La aplicación del derecho castellano en Indias fue realizada, como dijimos, con la prudencia que la realidad aconsejaba para ese nebuloso continente, tan desconocido que aun no tenía nombre. Porque la aglutinación racial que se operaba allí exigía una legislación consustanciada con el medio y no un mero trasplante de instituciones y leyes de Castilla.
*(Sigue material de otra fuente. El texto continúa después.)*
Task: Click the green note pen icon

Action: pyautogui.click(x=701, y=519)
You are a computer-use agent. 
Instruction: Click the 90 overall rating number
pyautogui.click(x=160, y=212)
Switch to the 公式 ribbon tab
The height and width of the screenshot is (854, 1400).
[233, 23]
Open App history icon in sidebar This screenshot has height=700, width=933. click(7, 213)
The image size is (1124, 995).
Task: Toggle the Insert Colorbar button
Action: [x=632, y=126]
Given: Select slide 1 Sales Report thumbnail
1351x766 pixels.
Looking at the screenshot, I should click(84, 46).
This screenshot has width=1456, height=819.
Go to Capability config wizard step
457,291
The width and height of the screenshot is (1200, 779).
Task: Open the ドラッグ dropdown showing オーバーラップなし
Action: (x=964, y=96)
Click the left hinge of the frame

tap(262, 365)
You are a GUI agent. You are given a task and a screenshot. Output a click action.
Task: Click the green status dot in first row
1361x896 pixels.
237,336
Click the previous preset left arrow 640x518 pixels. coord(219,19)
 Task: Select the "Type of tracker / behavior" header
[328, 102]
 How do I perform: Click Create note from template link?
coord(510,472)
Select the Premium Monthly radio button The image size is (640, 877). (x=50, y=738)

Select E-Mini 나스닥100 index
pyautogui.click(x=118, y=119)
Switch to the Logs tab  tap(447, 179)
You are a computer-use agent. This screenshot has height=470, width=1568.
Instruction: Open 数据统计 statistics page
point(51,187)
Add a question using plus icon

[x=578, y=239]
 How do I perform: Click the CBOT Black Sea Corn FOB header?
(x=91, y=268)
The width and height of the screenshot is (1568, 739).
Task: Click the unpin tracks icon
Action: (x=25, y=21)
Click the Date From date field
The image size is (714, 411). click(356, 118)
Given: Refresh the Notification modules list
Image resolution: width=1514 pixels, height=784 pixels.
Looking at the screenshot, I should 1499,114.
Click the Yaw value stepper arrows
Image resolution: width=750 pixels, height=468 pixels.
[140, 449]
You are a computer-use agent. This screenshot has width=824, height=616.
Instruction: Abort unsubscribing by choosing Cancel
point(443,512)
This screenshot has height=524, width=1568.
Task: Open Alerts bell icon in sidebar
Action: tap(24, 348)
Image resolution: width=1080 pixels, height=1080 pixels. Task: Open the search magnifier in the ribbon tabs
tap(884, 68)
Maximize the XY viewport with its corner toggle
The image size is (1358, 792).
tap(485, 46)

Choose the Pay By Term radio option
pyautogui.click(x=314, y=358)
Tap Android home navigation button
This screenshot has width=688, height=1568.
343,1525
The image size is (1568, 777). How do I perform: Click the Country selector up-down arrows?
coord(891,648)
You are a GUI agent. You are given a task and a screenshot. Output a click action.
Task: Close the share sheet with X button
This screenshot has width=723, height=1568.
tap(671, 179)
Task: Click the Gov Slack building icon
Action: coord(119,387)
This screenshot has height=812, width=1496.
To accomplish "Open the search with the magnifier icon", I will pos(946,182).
En aquella época, la médula jurídica estatal de España estaba constituida por las Cortes, la Corona y el Consejo de ésta. La institución representativa de las Cortes no fué con templada en la legislación de Indias como cuerpo colonial. Las razones que influyeron en el sentimiento de la monarquía para suprimir este cuerpo legislativo en el derecho público indiano deben buscarse, en primer término, en los propósitos absolutistas de la casa de Austria. Además, no existía en España una Corte única de carácter nacional, y tan acusado era el sentimiento del fuero regional que el propio Carlos I tuvo que recorrer toda la península para que sus legítimos derechos al trono fueran confirmados por cada una de esas Cortes regionales. Por esa tendencia particularista fue que la monarquía no quiso compartir la competencia de sus funciones reales en Indias con cualquiera de ellas. Ni aún con las Cortes de Castilla, siendo las Indias castellanas, porque ello crearía una discriminación particularmente inconveniente al sentimiento nacional de un todo recién creado.

 

En cuanto al Consejo de Castilla, éste se transforma en el nuevo mundo en el Consejo de Indias. Mejor dicho, el Consejo de Indias nace del Consejo de Castilla, adquiriendo bien pronto tan relevantes funciones y prerrogativas que se convierte en el cuerpo jurídico más importante de los dominios de ultramar.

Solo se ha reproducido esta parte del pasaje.